I’ve been thinking about the line between imitation and stealing in the context of watchmaking over the past couple of months when I saw a couple of pieces from brands within the Richemont Group that left me scratching my head as my first impression upon seeing them was that they were blatantly ripping off Vacheron Constantin. I wondered if Richemont had a design review board that vets pieces before production to make sure that the brands maintain distinct identities and don’t commit fratricide in the marketplace.
Montblanc’s Heritage World Time:
Which seems to copy Vacheron Constantin’s Traditionnelle World Time:
and Jaeger LeCoultre’s Master Ultra Thin Date:
which seems to copy VC’s Patrimony Automatic (85180):
The element in the Montblanc that most immediately borrows, or steals, from Vacheron Constantin is the Lambert projection of the work on the dial, complete with 24 sectors for the standard time zones. What it does not steal, and which makes the Traditionnelle World Time unique, is its ability to manage telling time in even those zones that are offset from the GMT reference by 15 or 30 minutes intervals. Furthermore, it does not control all operations through one crown, or employ an exclusive in-house ebauche for its movement.

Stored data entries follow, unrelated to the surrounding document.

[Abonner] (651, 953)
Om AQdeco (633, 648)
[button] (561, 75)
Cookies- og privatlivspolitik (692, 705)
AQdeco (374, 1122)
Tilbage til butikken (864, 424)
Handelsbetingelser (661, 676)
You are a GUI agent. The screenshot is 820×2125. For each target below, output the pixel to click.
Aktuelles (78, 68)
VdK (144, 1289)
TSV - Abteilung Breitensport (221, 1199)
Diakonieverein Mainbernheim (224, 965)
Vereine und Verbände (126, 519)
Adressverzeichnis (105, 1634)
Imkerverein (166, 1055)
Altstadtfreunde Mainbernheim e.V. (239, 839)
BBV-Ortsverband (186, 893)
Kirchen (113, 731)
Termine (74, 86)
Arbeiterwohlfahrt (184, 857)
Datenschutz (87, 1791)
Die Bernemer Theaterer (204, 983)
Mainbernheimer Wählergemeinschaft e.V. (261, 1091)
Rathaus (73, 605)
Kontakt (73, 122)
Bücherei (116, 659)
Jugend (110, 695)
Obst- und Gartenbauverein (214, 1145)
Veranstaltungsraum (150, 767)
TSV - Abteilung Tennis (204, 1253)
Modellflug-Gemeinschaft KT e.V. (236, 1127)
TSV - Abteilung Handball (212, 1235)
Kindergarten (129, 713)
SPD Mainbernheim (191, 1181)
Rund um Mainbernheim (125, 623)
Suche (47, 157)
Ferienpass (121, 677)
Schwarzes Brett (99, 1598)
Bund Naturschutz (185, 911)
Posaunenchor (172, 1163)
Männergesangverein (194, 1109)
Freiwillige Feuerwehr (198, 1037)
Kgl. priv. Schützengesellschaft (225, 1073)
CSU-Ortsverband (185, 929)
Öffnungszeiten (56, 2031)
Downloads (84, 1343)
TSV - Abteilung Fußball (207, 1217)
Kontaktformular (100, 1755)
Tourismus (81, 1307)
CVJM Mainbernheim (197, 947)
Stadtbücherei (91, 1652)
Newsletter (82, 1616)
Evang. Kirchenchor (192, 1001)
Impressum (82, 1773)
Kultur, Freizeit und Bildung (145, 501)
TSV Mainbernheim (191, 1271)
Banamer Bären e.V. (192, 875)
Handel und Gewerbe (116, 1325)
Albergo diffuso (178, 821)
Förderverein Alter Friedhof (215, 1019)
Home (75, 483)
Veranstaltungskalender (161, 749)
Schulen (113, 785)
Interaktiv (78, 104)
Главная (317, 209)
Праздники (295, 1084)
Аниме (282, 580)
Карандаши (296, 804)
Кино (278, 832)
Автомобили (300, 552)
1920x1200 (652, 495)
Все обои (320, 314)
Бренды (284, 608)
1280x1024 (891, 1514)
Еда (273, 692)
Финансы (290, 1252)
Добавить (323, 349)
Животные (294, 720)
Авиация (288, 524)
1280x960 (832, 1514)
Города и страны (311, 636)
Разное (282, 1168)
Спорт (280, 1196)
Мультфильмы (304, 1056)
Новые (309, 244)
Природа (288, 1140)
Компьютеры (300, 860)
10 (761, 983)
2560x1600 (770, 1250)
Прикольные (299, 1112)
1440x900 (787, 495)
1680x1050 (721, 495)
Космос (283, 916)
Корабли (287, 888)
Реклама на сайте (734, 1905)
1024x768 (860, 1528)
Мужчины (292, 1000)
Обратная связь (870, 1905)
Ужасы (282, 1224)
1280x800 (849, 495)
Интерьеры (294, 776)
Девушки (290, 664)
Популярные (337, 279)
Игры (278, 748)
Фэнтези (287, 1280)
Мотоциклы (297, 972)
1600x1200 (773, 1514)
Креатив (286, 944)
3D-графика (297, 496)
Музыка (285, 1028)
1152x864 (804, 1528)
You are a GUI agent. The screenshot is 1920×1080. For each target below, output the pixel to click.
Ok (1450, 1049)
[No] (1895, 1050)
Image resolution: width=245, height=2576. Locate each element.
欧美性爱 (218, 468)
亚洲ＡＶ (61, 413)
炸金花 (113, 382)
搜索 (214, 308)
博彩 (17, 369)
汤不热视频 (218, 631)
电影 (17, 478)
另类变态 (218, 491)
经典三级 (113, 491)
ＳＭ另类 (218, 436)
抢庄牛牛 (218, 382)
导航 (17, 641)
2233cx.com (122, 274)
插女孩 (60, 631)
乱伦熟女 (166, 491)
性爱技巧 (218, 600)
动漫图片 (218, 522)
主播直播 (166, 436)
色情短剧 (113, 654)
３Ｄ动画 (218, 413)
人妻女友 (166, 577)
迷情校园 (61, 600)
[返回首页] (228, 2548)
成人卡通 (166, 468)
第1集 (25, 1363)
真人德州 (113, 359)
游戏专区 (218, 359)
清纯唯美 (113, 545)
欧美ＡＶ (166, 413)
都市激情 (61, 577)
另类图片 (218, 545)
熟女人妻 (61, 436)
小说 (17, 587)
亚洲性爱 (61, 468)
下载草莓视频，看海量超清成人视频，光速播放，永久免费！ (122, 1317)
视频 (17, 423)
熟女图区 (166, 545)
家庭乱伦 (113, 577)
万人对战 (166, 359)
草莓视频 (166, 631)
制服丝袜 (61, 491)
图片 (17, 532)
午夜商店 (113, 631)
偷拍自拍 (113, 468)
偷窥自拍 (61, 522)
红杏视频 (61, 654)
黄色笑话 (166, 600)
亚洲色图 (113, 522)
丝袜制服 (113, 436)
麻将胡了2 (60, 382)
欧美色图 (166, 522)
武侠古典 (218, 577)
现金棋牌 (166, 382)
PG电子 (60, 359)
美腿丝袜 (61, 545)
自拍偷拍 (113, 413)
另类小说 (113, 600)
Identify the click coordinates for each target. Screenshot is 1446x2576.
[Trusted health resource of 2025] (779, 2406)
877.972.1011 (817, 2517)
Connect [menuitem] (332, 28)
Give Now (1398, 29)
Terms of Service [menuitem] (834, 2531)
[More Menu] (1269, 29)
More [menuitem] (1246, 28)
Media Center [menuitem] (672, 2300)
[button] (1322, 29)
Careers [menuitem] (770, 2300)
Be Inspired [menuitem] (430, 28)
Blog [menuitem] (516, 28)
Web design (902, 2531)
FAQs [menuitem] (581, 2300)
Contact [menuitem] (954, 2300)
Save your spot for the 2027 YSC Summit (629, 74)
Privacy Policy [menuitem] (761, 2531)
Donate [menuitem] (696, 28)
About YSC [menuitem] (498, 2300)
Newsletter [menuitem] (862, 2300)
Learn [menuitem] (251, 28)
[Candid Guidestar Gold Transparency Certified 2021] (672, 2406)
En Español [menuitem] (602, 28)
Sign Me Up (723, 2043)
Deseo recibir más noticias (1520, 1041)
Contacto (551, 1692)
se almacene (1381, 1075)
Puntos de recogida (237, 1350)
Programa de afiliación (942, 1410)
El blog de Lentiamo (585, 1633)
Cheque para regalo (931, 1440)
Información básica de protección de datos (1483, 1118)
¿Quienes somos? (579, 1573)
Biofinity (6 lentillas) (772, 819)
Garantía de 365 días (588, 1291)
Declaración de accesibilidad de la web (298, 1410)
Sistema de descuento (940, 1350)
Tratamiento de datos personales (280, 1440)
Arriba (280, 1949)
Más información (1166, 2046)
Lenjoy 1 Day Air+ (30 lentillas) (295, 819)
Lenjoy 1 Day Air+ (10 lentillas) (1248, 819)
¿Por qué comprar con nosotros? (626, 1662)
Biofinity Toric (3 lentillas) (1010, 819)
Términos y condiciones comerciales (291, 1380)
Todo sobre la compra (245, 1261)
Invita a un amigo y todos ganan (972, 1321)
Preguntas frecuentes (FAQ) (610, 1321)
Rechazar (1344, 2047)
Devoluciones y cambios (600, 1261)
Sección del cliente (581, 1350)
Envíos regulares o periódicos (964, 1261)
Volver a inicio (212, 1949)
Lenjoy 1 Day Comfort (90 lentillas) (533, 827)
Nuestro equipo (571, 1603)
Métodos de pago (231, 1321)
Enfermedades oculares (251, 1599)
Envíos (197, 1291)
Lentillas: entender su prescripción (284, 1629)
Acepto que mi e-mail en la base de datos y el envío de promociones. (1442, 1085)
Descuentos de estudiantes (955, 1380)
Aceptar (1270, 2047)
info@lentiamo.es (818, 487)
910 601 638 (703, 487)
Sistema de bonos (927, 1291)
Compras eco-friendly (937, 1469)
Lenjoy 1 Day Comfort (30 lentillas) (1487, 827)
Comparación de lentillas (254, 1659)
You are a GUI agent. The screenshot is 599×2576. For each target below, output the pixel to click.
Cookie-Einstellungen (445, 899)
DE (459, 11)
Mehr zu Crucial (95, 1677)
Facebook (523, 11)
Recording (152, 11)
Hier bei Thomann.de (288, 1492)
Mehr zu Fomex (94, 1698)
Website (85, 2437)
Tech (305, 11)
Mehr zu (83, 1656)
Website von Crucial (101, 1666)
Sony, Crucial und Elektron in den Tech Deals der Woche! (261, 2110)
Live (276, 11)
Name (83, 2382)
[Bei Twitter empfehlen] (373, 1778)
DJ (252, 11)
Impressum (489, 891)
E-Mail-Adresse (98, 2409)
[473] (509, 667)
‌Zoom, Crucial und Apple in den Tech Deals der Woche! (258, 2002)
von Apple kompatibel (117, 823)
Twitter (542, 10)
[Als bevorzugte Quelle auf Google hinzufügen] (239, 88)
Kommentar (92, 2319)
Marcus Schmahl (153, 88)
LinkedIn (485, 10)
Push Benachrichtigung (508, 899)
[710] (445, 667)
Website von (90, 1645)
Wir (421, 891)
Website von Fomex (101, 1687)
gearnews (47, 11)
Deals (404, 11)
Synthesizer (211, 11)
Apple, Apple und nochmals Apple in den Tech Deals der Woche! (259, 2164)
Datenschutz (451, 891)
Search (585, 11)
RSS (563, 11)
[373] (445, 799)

That said, it is a fine looking watch, and in stainless steel will have a retail value less than $10,000. I expect Montblanc will have tremendous success with it, and I wonder if sales of Vacheron Constantin’s World Time will suffer in the marketplace.
The JLC Master Ultra Thin Date places the date at 6 o’clock for a symmetrical dial, like in the Patrimony, and employs entirely stick markers (many Master collection pieces in the past have mixed index with Arabic markers on the dial). The JLC’s markers even taper in a similar way to those of the Patrimony. What’s more, JLC offers the timepiece in a stainless steel case at a price point about a third of that of the Vacheron Constantin.
I can’t deny that it is an attractive watch, and I hope to see one to determine if the finishing is as nice as what I know that of the VC is.
It is a little complicated to ask if JLC and Montblanc have elevated what they are taking from Vacheron Constantin, especially since the pieces are placed in the context of well-defined collections within their own brand’s product portfolios. But never before had I thought to compare a Master Control or Heritage Spirit to something from Vacheron Constantin. I am inclined to think that both of these watches “make better” the collections from their respective makers, but that they don’t quite reach the level of refinement that one finds in the Vacheron Constantin pieces. My thoughts about this are still developing, and I need to see the JLC and Montblanc in person, but I would love to hear your thoughts about them, especially in relation to their close cousins from Vacheron Constantin.